Previously we highlighted b5baxters comment on the 19 months that have elapsed since Vancouver home prices have peaked (according to the REBGV home price index)
Of course there are a lot of variables in the housing market, so lets look just at condos, which Crabman has ever so helpfully run the numbers on:
I calculated the bottom line if someone bought a benchmark condo 4 years ago with a 10% DP and a 4% 30-yr mortgage. I took into account all carrying costs, rent savings and principal pay down. I also assumed rent, prop tax and condo fees increased 4%/year.
Oct 2009:
Benchmark price: $380,975
Mortgage balance: $342,878
Equity: $38,098 (10%)
Est. Rent: $1,100
Mortgage: $1,637
Condo Fees: $200
Prop tax: $89
Monthly loss: $826 (extra costs of owning vs. renting)
Oct 2013:
Benchmark price: $365,600
Mortgage balance: $317,253
Equity: $48,347 (13.2%)
Est.

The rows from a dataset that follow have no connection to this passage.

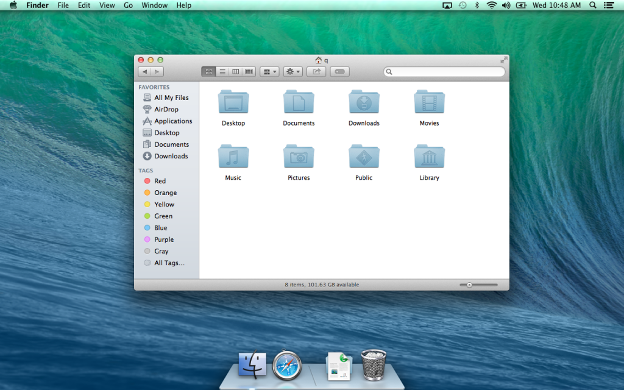Switch to list view mode
The width and height of the screenshot is (624, 390).
[222, 72]
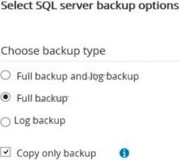Select the Log backup radio button
This screenshot has height=160, width=180.
[6, 122]
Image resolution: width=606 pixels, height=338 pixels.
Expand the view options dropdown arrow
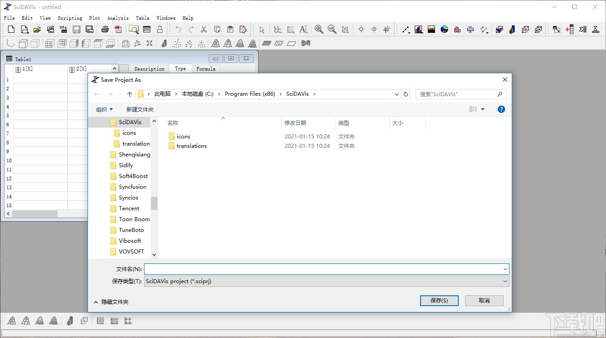(483, 109)
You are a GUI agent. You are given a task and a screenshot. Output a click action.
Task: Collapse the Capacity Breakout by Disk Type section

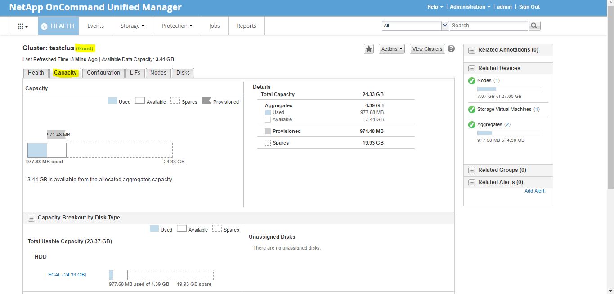click(x=31, y=218)
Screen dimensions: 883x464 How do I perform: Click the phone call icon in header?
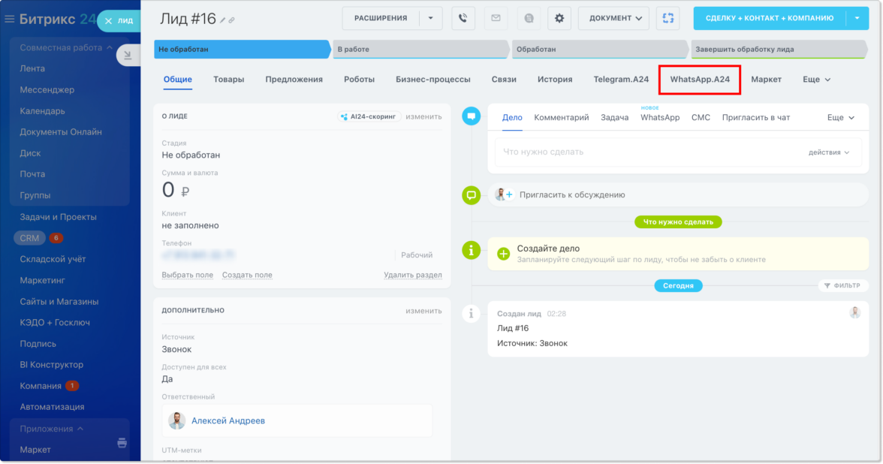pos(463,18)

Rent: $1,287
Mortgage: $1,637
Condo Fees: $234
Prop tax: $104
Monthly loss: $688
Over those 4 years, equity only increased $10,249. But the extra monthly costs of ownership over that same period were $45,498, so the owner would have saved $35,249 by renting.
So it looks like the current ‘ownership premium’ for someone who bought a Vancouver condo in 2009 is just over $35k. Anybody see any problems with those numbers?